Um grande atrativo encontrado no resultado desse trabalho de Kogut é o fato de a autora ter articulado as cenas e os discursos dos personagens com embasamento científico, fazendo com que o leitor reestruture sua forma de pensar e passe a ter uma idéia mais apropriada sobre a estrutura perversa e sobre a forma como ela se insere nos contextos da psicodinâmica humana.

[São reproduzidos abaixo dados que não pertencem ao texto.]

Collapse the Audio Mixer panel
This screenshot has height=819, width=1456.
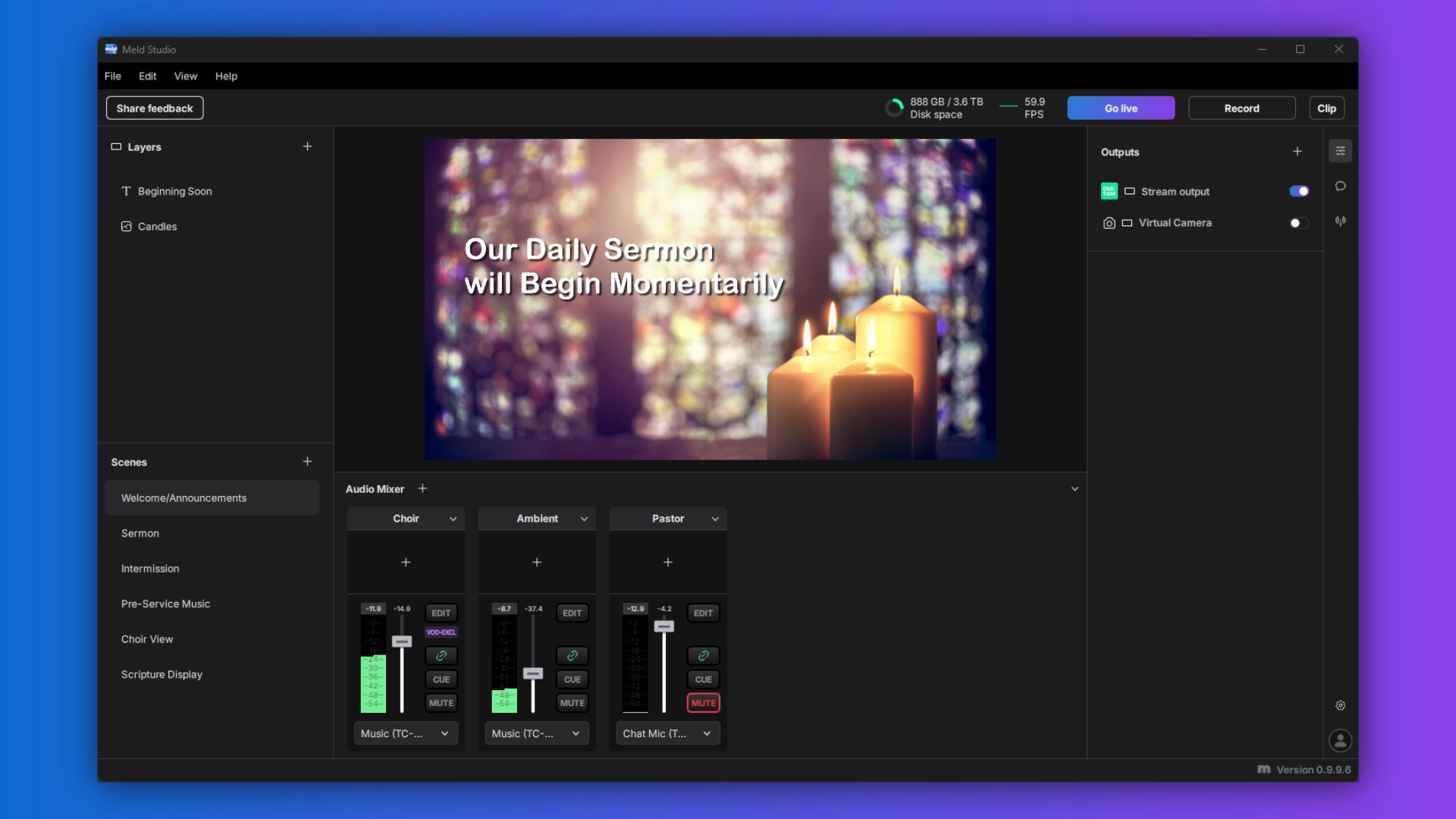click(x=1075, y=489)
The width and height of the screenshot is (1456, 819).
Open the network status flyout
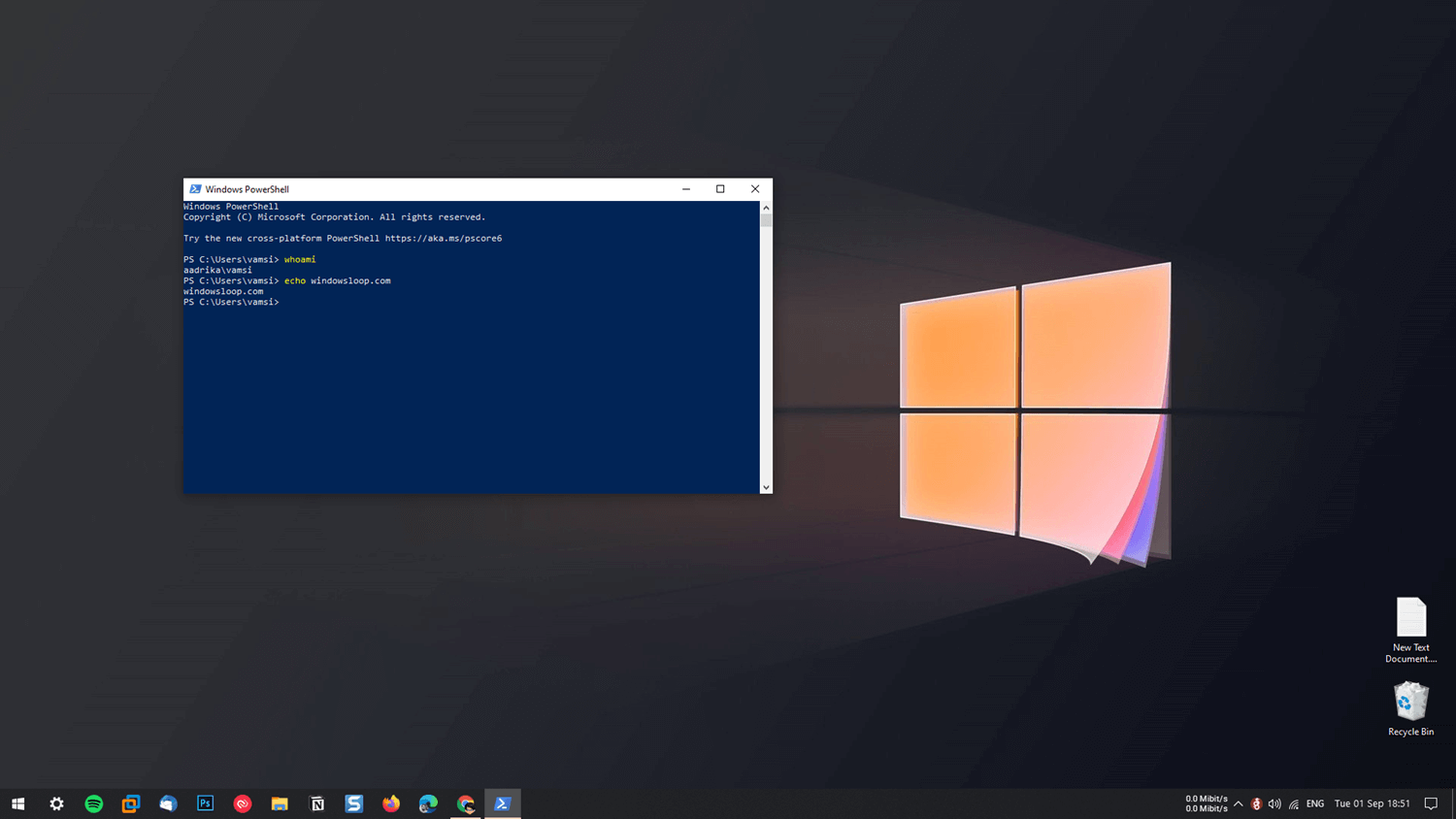(x=1294, y=803)
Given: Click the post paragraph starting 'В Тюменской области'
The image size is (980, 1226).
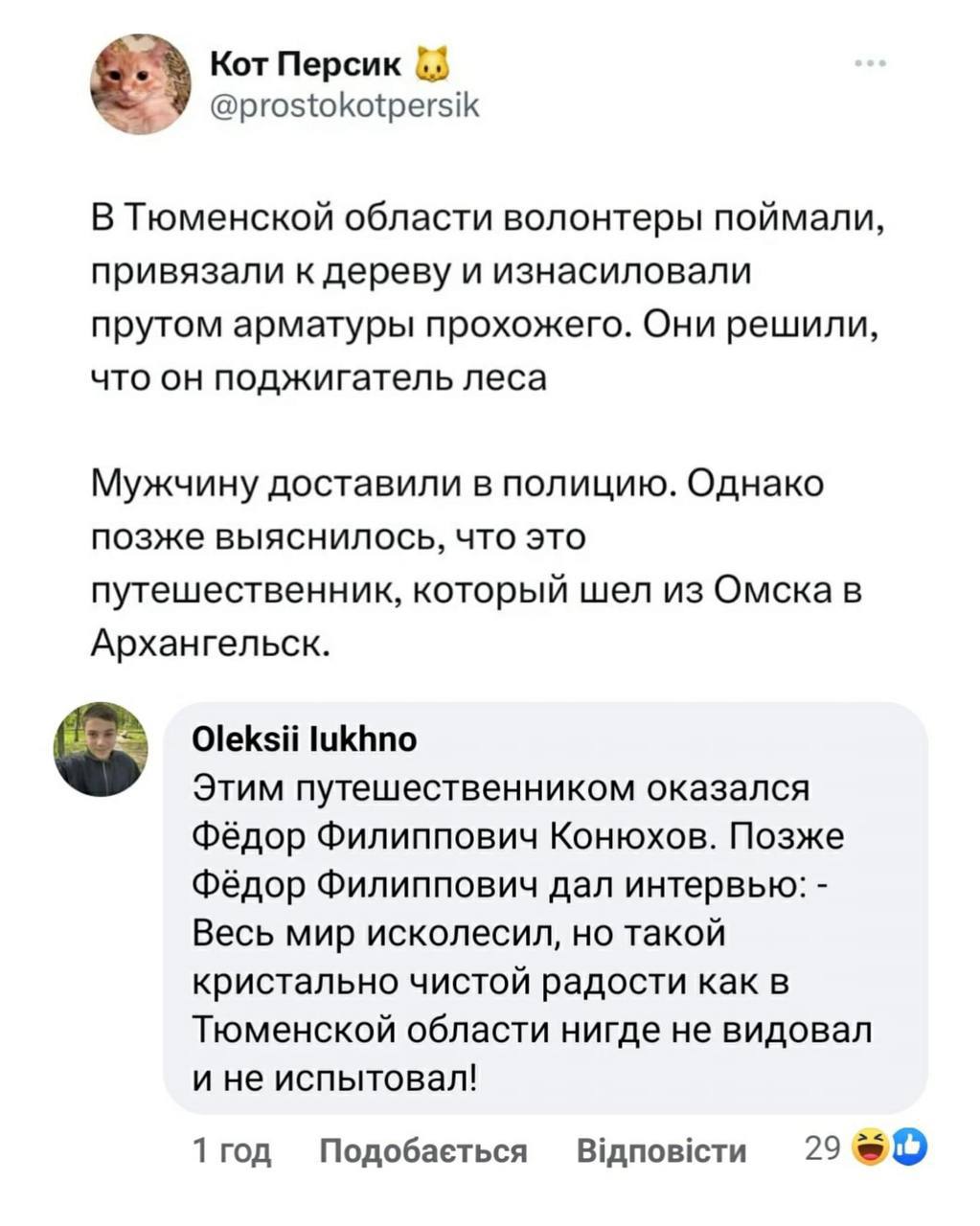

A leitura torna-se cada vez mais agradável à medida que uma série de enunciados significativos se apresentam nas cenas dos filmes, tornando-se mais vigorosos em suas seqüências, fazendo com que o leitor seja guiado por uma curiosidade crescente e contagiante. Mensagens relevantes sobre a articulação entre as cenas e as elucidações surpreendentes a Freud e a outros autores são insistentemente repetidas. Tais explicações facilitam a compreensão do leitor a respeito dos traços estruturais do perverso. A autora também faz com que, por meio dessa mudança de ótica em relação ao perverso, o leitor se envolva com a obra e estabeleça com ela uma relação de reciprocidade.

A obra apresenta uma linguagem clara, porém dentro do campo técnico, fazendo com que aqueles que se posicionam como leigos em psicanálise apresentem alguma dificuldade em compreender alguns termos, o que não inviabiliza a leitura nem a torna algo impossível de se apreciar e de captar seu principal sentido: o de entender a estrutura perversa com uma visão voltada para o social e para dentro de si mesmo.